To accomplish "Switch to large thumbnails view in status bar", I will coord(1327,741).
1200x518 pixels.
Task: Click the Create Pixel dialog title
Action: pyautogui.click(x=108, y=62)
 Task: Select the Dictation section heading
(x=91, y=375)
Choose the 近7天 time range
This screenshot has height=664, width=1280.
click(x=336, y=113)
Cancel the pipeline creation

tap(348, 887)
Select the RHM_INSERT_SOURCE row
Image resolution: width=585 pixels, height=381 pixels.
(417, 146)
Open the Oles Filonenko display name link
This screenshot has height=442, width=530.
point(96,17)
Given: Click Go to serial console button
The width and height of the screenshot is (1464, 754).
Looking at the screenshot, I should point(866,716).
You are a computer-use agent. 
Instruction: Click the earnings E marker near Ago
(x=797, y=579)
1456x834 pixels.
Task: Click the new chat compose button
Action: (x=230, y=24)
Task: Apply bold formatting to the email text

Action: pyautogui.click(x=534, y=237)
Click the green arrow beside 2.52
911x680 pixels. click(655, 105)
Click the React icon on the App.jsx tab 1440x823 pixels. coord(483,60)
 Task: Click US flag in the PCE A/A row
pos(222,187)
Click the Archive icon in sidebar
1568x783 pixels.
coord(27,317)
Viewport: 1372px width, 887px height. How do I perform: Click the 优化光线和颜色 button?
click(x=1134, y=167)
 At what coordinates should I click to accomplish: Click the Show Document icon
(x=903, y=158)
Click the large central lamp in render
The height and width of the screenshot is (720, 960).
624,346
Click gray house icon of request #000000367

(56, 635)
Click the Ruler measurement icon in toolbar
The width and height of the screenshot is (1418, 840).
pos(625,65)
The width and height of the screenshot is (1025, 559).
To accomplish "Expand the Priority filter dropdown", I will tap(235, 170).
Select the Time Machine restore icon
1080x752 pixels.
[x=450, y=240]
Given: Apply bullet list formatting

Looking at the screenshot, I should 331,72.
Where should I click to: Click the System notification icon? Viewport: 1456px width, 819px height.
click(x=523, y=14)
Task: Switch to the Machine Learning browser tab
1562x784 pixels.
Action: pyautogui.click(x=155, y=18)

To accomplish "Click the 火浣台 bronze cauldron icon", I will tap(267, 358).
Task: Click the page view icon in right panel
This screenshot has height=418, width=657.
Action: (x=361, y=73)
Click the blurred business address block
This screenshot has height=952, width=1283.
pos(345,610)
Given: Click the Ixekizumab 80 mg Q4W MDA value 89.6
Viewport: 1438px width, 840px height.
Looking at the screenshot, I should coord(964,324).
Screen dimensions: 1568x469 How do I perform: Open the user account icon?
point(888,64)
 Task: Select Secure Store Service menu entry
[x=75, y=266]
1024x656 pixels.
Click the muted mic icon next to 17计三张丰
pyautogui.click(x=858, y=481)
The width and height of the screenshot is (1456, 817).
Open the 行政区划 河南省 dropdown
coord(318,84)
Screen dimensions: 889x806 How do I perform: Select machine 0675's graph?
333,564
--------------------------------
▶ [EXERCISE] Your task is to reproduce all the data exactly as shown.

▶ [RESPONSE BOX]
To accomplish "Switch to large thumbnails view in status bar", I will coord(1327,741).
1200x518 pixels.
Task: Click the Create Pixel dialog title
Action: pyautogui.click(x=108, y=62)
 Task: Select the Dictation section heading
(x=91, y=375)
Choose the 近7天 time range
This screenshot has height=664, width=1280.
click(x=336, y=113)
Cancel the pipeline creation

tap(348, 887)
Select the RHM_INSERT_SOURCE row
Image resolution: width=585 pixels, height=381 pixels.
(417, 146)
Open the Oles Filonenko display name link
This screenshot has height=442, width=530.
point(96,17)
Given: Click Go to serial console button
The width and height of the screenshot is (1464, 754).
Looking at the screenshot, I should point(866,716).
You are a computer-use agent. 
Instruction: Click the earnings E marker near Ago
(x=797, y=579)
1456x834 pixels.
Task: Click the new chat compose button
Action: (x=230, y=24)
Task: Apply bold formatting to the email text

Action: pyautogui.click(x=534, y=237)
Click the green arrow beside 2.52
911x680 pixels. click(655, 105)
Click the React icon on the App.jsx tab 1440x823 pixels. coord(483,60)
 Task: Click US flag in the PCE A/A row
pos(222,187)
Click the Archive icon in sidebar
1568x783 pixels.
coord(27,317)
Viewport: 1372px width, 887px height. How do I perform: Click the 优化光线和颜色 button?
click(x=1134, y=167)
 At what coordinates should I click to accomplish: Click the Show Document icon
(x=903, y=158)
Click the large central lamp in render
The height and width of the screenshot is (720, 960).
624,346
Click gray house icon of request #000000367

(56, 635)
Click the Ruler measurement icon in toolbar
The width and height of the screenshot is (1418, 840).
pos(625,65)
The width and height of the screenshot is (1025, 559).
To accomplish "Expand the Priority filter dropdown", I will tap(235, 170).
Select the Time Machine restore icon
1080x752 pixels.
[x=450, y=240]
Given: Apply bullet list formatting

Looking at the screenshot, I should 331,72.
Where should I click to: Click the System notification icon? Viewport: 1456px width, 819px height.
click(x=523, y=14)
Task: Switch to the Machine Learning browser tab
1562x784 pixels.
Action: pyautogui.click(x=155, y=18)

To accomplish "Click the 火浣台 bronze cauldron icon", I will tap(267, 358).
Task: Click the page view icon in right panel
This screenshot has height=418, width=657.
Action: (x=361, y=73)
Click the blurred business address block
This screenshot has height=952, width=1283.
pos(345,610)
Given: Click the Ixekizumab 80 mg Q4W MDA value 89.6
Viewport: 1438px width, 840px height.
Looking at the screenshot, I should coord(964,324).
Screen dimensions: 1568x469 How do I perform: Open the user account icon?
point(888,64)
 Task: Select Secure Store Service menu entry
[x=75, y=266]
1024x656 pixels.
Click the muted mic icon next to 17计三张丰
pyautogui.click(x=858, y=481)
The width and height of the screenshot is (1456, 817).
Open the 行政区划 河南省 dropdown
coord(318,84)
Screen dimensions: 889x806 How do I perform: Select machine 0675's graph?
333,564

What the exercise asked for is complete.